Recent cases of interest
Vicarious liability; negligent entrustment; comparative fault; Proposition.
the Court held that if an employer admits vicarious liability for any negligent driving by its employee, the plaintiff cannot maintain a concurrent claim against the employer for neg-ligent entrustment. The trial court allowed the plaintiff to proceed to verdict on both theories and the Court of Appeal affirmed, holding that Armenta was inconsistent with the current system of comparative fault. Reversed. Armenta remains a good law. If you want business lawyer free consultation hire a business lawyer who gives you all details about business matters.

An employer who is vicariously liable for its employee’s tort cannot be held to a higher degree of fault than the employee, and is not a “concurrent tortfeasor” whose fault is included in the universe of tortfeasors included in a proposition 51 allocation. It was an error for the trial court to admit evidence of the employee’s poor driving and other misconduct on the negligent- entrustment claim, and this error was prejudicial.

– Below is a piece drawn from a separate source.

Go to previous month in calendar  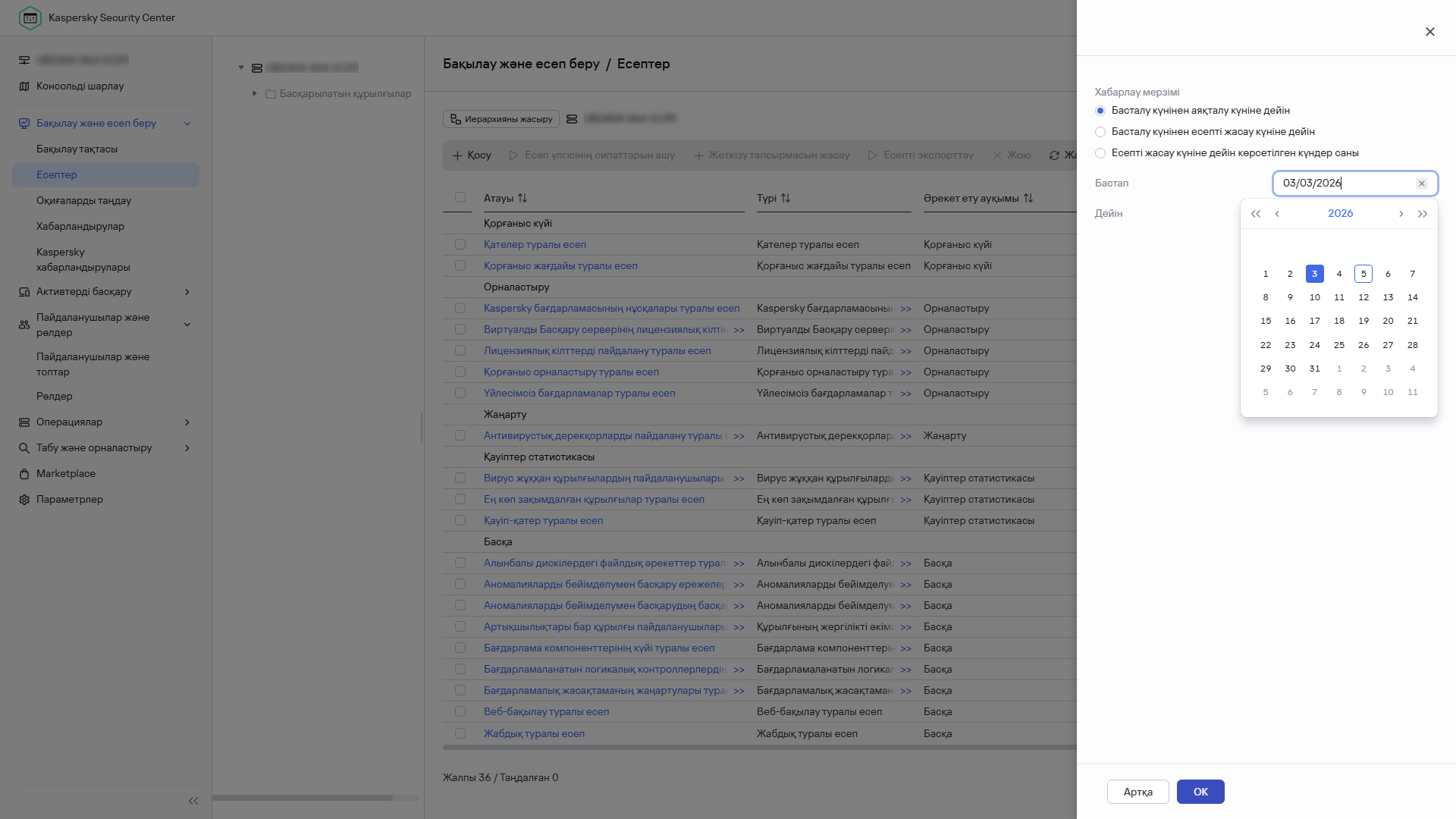[1277, 214]
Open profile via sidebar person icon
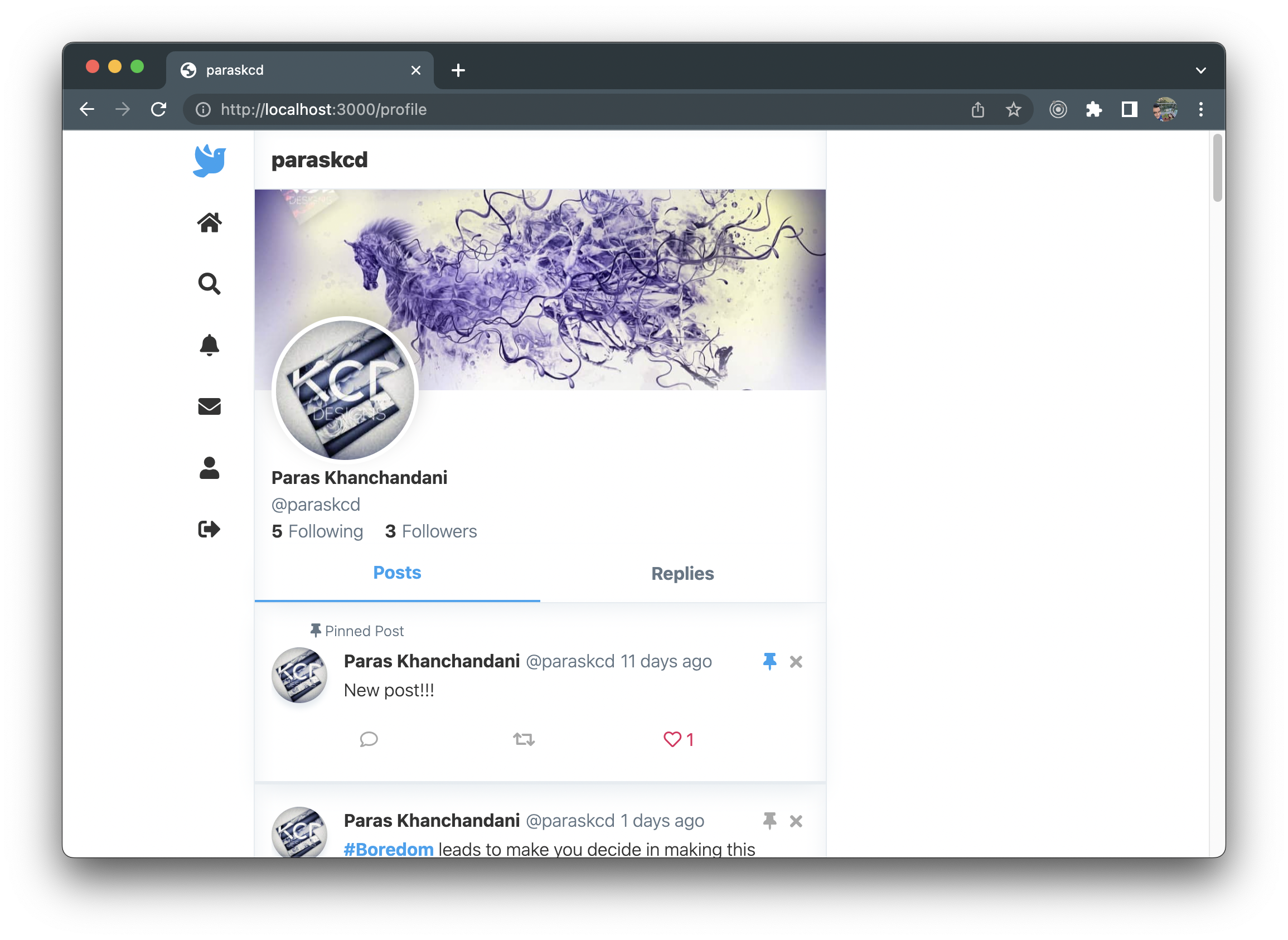This screenshot has width=1288, height=940. point(209,468)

Preemption,* Cal. Confidentiality of Medical Information Act; HIPAA; Fair Credit Reporting Act: Brown v. Mortensen

Both state and federal law regulate the mishandling of medical information and credit information. In California, the Confidentiality of Medical Information Act (CMIA), Civil Code section 56, and the Consumer Credit Reporting Agencies Act, Civil Code section 1785.1, et seq, address these concerns. Federal law in the area includes the Health Insurance Portability and Accountability Act (HIPAA) (42 U.S.C. § 1320d et seq., inter alia) and the Fair Credit Reporting Act (FCRA) (15 U.S.C. § 1681 et seq.) The issue considered in this case was whether the federal statutes preempted the plaintiff's claim under the CMIA. Held: there was no preemption.

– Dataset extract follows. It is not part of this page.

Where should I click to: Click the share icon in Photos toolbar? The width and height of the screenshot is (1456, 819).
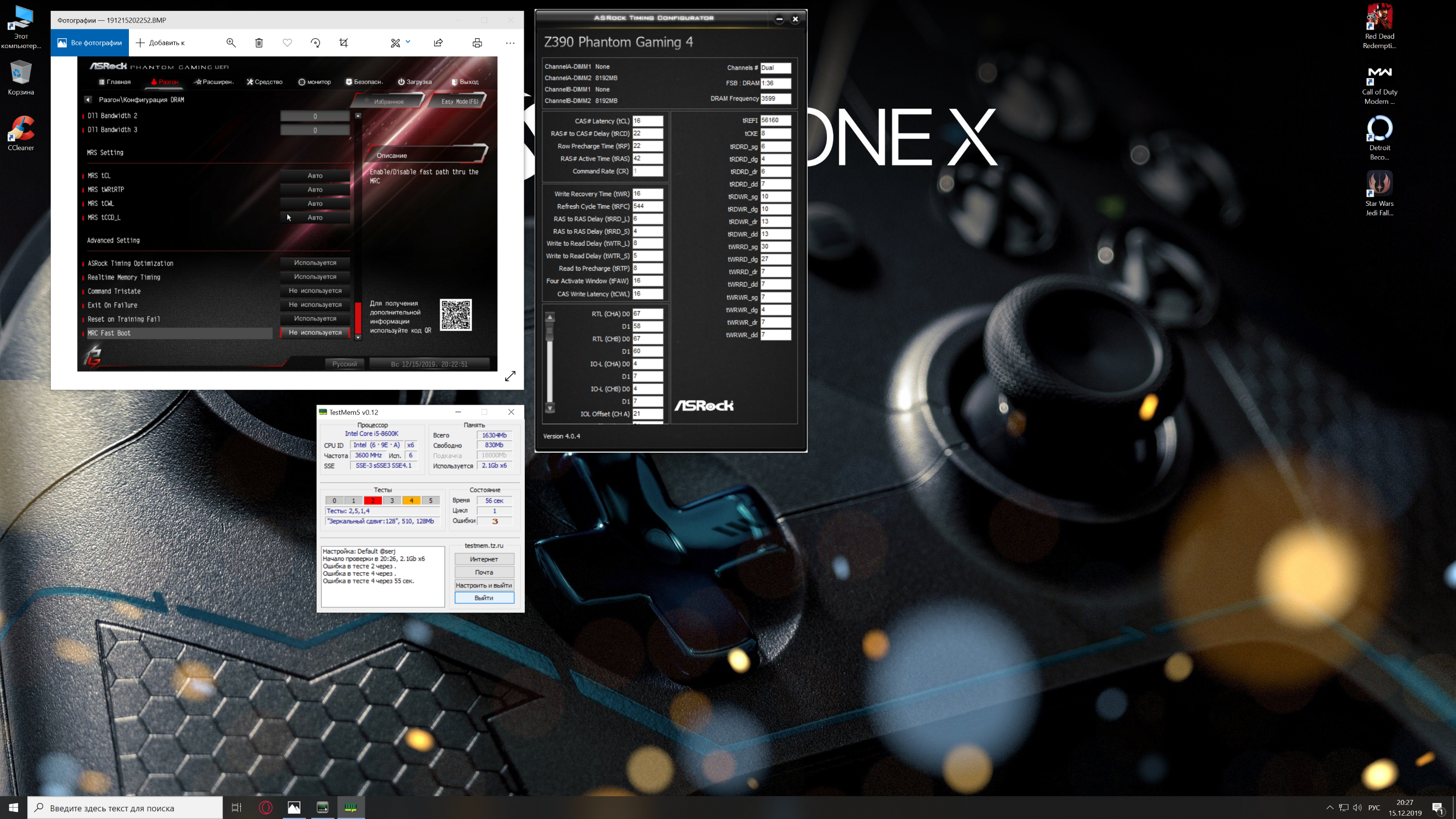click(438, 43)
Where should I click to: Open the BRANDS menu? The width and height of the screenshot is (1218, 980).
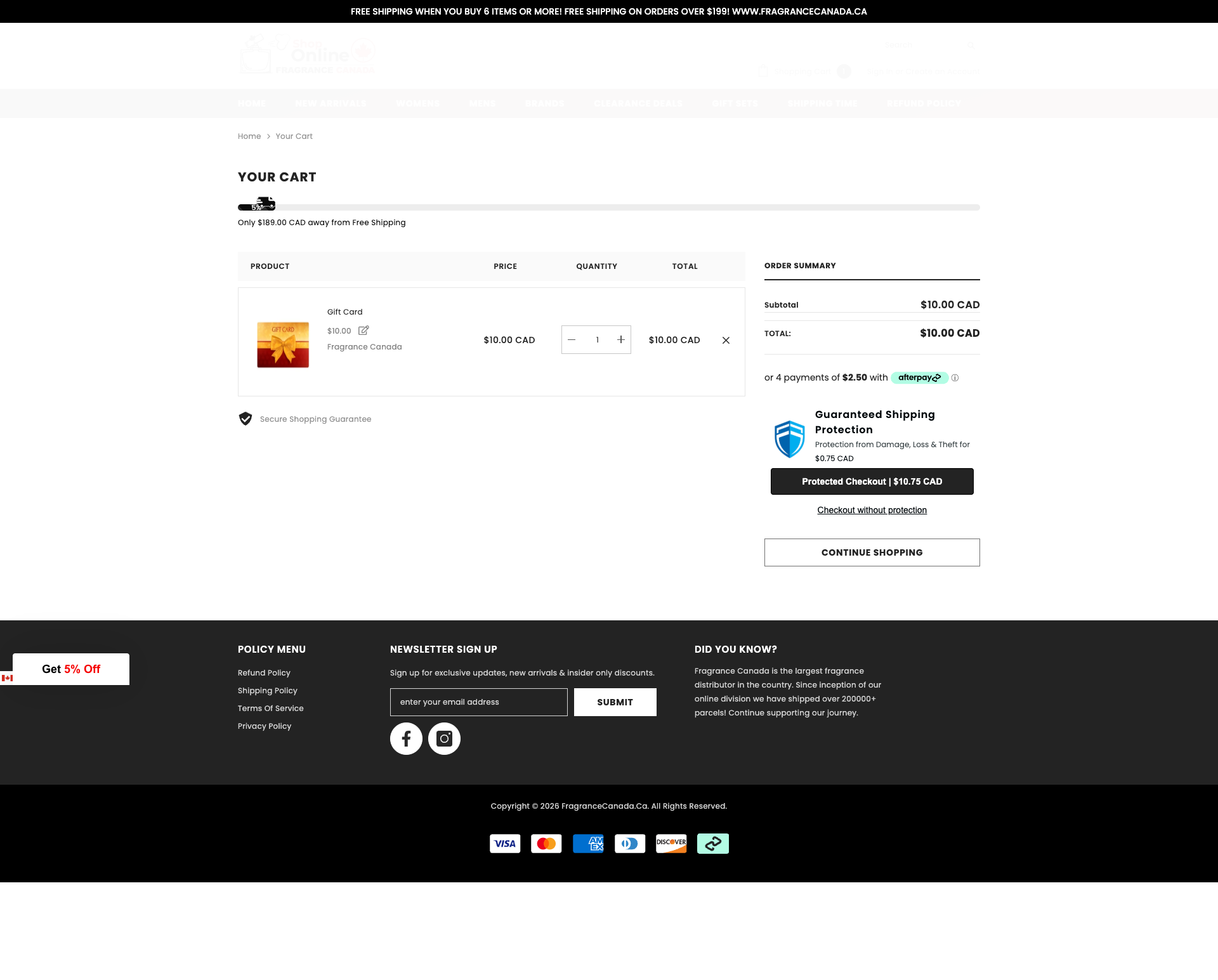click(544, 103)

Plaintiff and his children were patients of dentist Reinholds. In July 2000 Reinholds billed plaintiff $600 for a dental crown, which plaintiff never received. He thus declined to pay the bill. Reinholds referred the debt to Mortensen, who attempted to collect it.

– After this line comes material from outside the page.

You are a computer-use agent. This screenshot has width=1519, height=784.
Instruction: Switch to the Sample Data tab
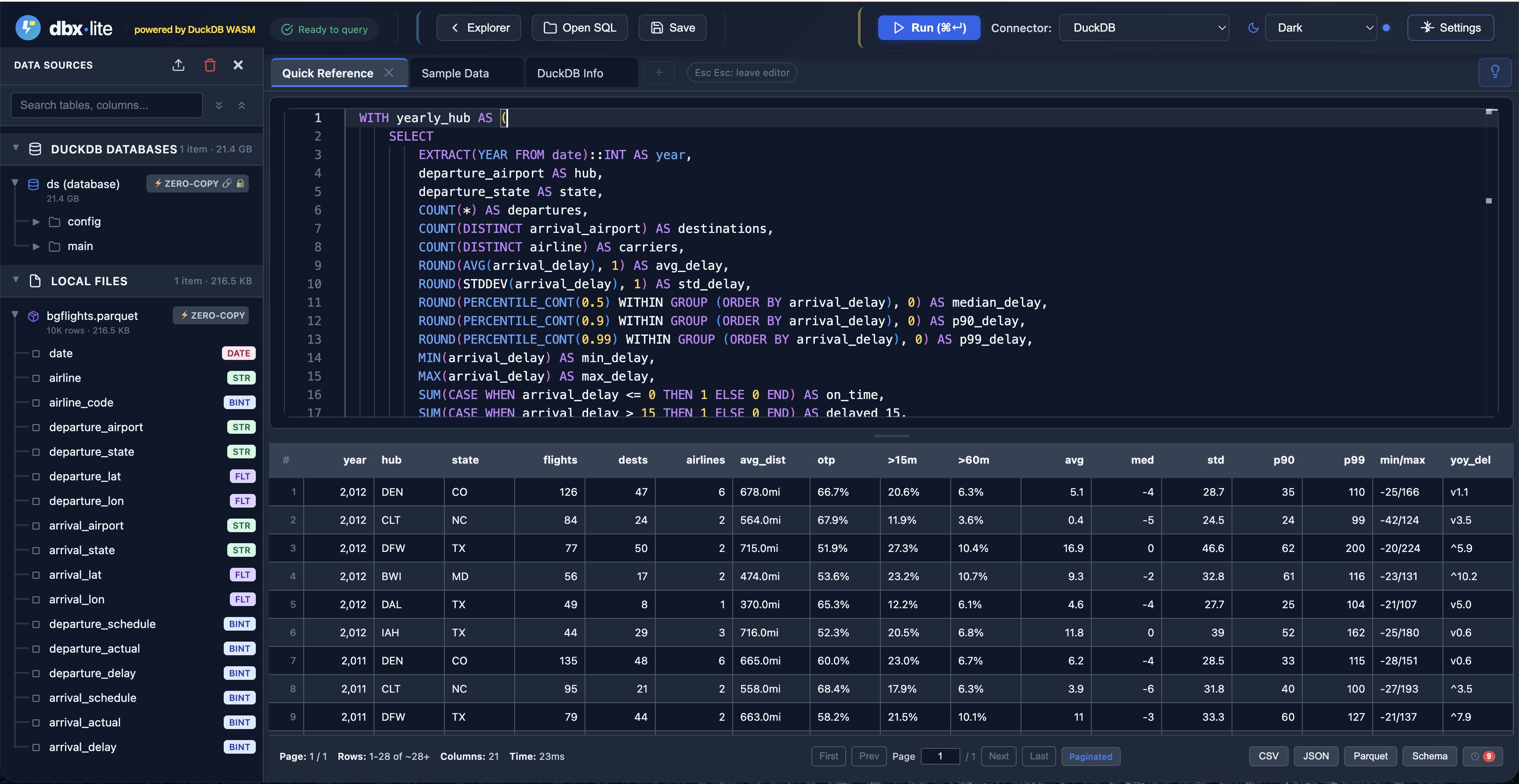point(454,73)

In the process of his collection efforts Mortensen sent copies of plaintiffs’ dental records and those of his children to the national credit reporting companies and other third parties, in violation of the CMIA. The trial court dismissed plaintiffs’ claim as preempted under federal law, and the Court of Appeal affirmed. The Supreme Court reversed, holding that Congress did not intend the state remedies in the CMIA to be preempted. The overall statutory scheme and the pertinent legislative history reveals evidence suggesting Congress never intended in the FCRA or HIPAA to preempt state laws regulating medical privacy and thereby to relieve entities otherwise obligated to maintain confidentiality of the duty to do so when reporting credit information.

The distinction was based upon yet another AT&T case, Kaliwasser v. AT&T Mobility LLC, No. 07-411, 2011 U.S. Dist. LEXIS 106783, 2011 WL 4381748, at *5 (N.D. Cal. Sept. 20, 2011), in which the court observed that “it is not clear that Green Tree’s solicitude for the vindication of rights applies to rights arising under state law."